Q. The Pope’s presence at the Forum brings back memories of Abu Dhabi, of the Document on Human Fraternity: For World Peace and Living Together. This text recalls, in continuity with the Magisterium of the Popes, that the name of God can never be used to justify violence and war. How relevant is this message today?
It seems to me that this is very topical and it is a bit of a “red thread” that links all the trips that the Pope has made to these countries; let’s remember the last one in Kazakhstan. But we can also go back to the trip he made to Iraq, for example, last year, or before that to the Arab Emirates, Morocco, Egypt, Azerbaijan.
And this red thread is simply to say that between God and hatred, between religion and violence, there is an absolute incompatibility, there is an impossibility of any contact and any conciliation, because whoever accepts hatred and violence distorts the very nature of religion.
And especially in Kazakhstan, the Pope insisted on two points that I think are important to take up here: on the one hand, purification, that is to say that there is always also the temptation to manipulate religion and sometimes use it for purposes that are not religious, [and] therefore for purposes of power, for purposes of oppression. So the Pope invites us to this profound purification. And at the same time to unite: really, the religions can work together in this direction, precisely to eliminate any misunderstanding, so that religion always becomes a factor of reconciliation, a factor of peace, a factor of cohesion and harmony .
Q. Inclusion and respect for human life are paths always evoked and attested by the Pope: what meaning do they have for this trip to Bahrain?

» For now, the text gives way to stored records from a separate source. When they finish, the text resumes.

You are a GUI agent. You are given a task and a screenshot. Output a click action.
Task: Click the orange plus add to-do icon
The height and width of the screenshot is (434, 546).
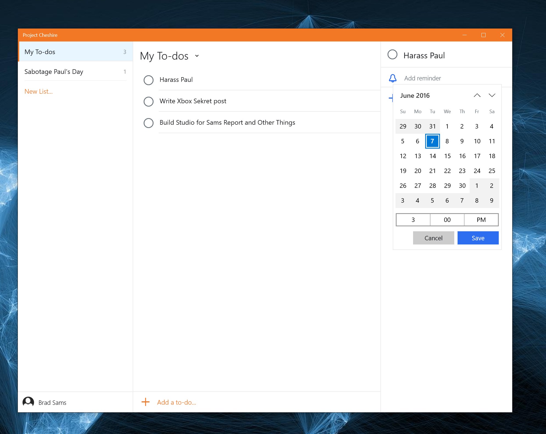click(146, 402)
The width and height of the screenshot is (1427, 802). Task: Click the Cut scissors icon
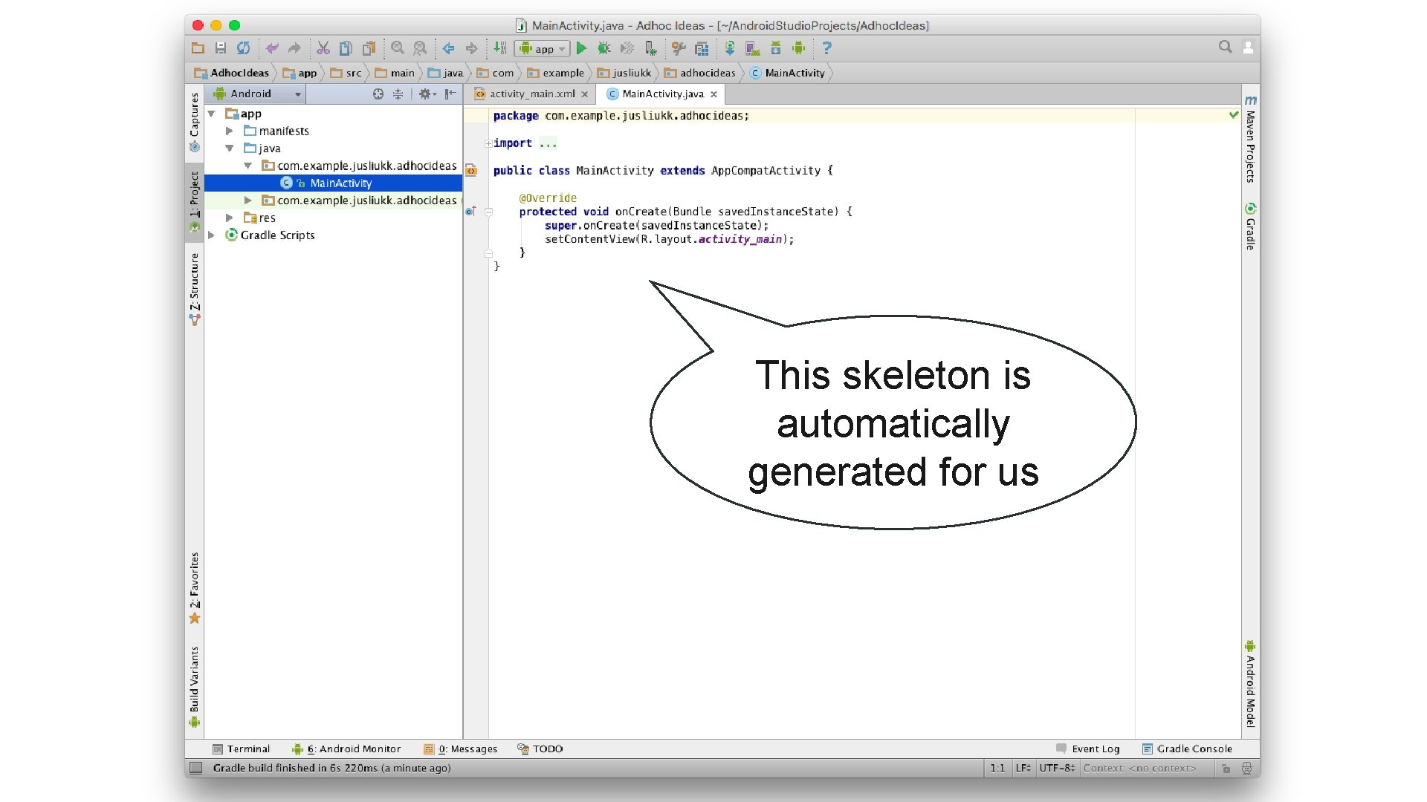tap(323, 48)
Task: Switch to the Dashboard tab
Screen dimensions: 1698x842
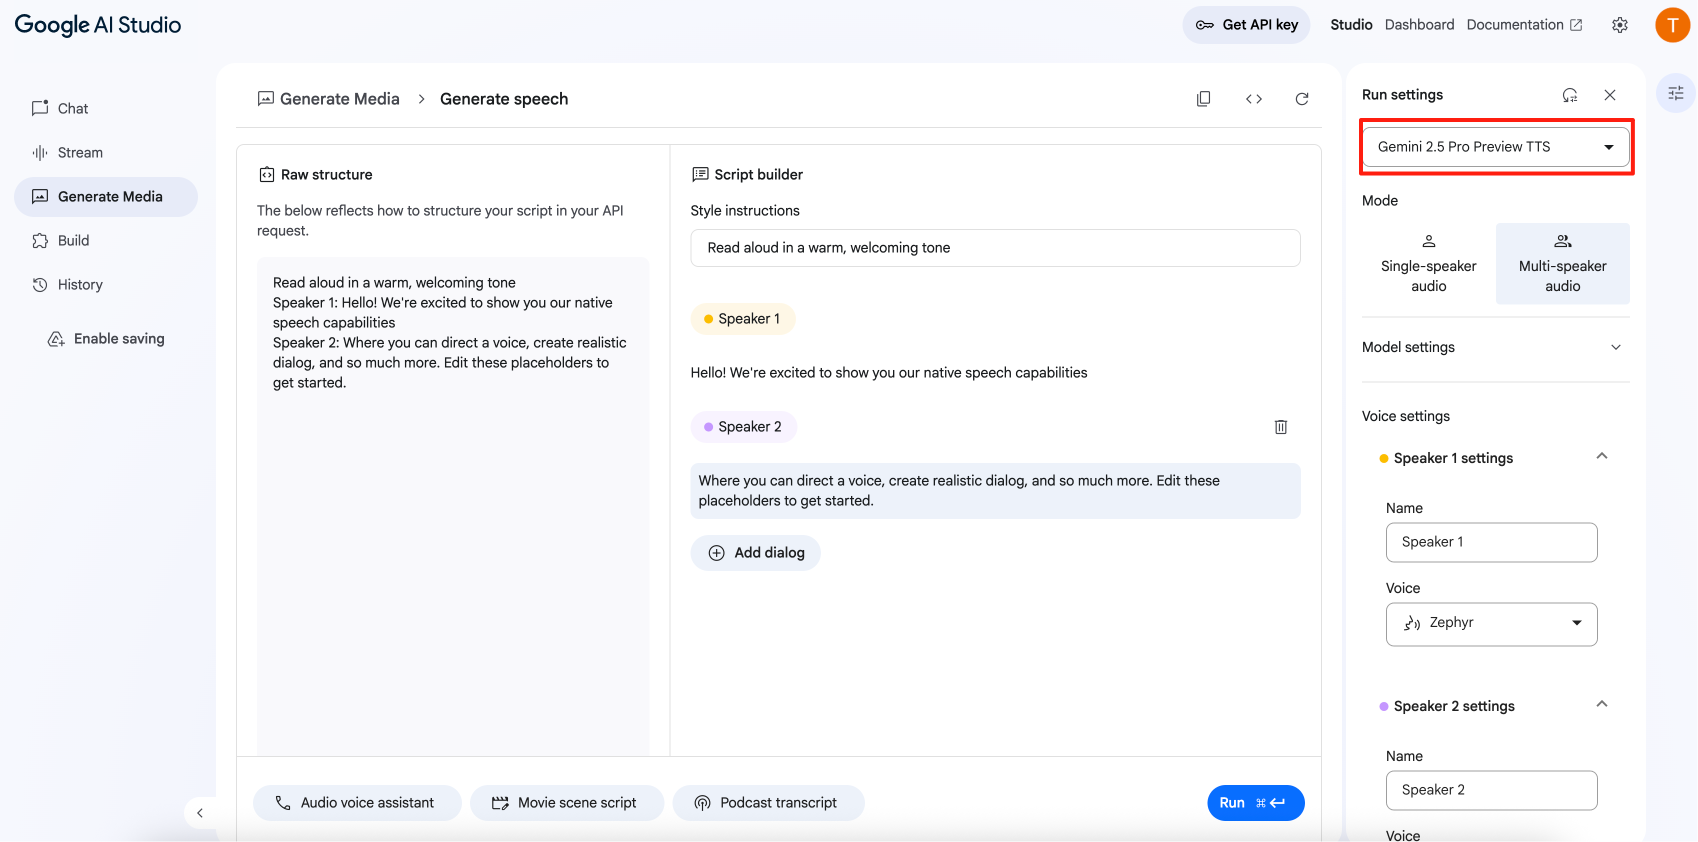Action: [x=1419, y=25]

They always have the same meaning. The Pope interprets the deep expectations of so many people who do not see their rights respected, their fundamental rights to life, to inclusion, to the sharing of the goods of the earth. And so, here too, the Pope will be the voice of the voiceless and will reach out to people who are, in a certain sense, on the periphery. However, it seems to me that these values are proclaimed in the very Constitution of the country, which speaks of avoiding discrimination on the basis of any characteristic.
Q. In Bahrain, the main religion is Islam; Catholics are a small minority. How are relations between the Holy See and this Gulf country going?
Yes, it’s true, in Bahrain Islam is the state religion and Sharia is the main source of law. The Christian community represents about ten percent of this population and there are between 80 and 100,000 Catholics. Relations with the Holy See were established in 2000 and I think they are good. On the part of the State authorities, there has always been respect and cooperation with Catholics, both the faithful and the Apostolic Vicar. The Pope’s visit will also serve precisely to meet this community and encourage it in its life and witness.
Q. The Pope will be in the cities of Manama and Avali. Here, the Cathedral of Our Lady of Arabia was consecrated a year ago: the first stone of this church — a brick from the holy door of Saint Peter’s Basilica — was donated by Francis himself…
Yes, there is this very close connection through this symbolic stone which constitutes the foundation of this church. This church is important, it is important for the community, obviously, which needs places of worship where it can exercise, live its faith at the level of the celebration.
But it is also important as a sign of this respect and this attention, which I mentioned earlier, on the part of the authorities of the country towards the Christian community. It is therefore a beautiful symbol, as well as a concrete reality, of what has been until now and what we hope will be even more the attitude towards the Christian community.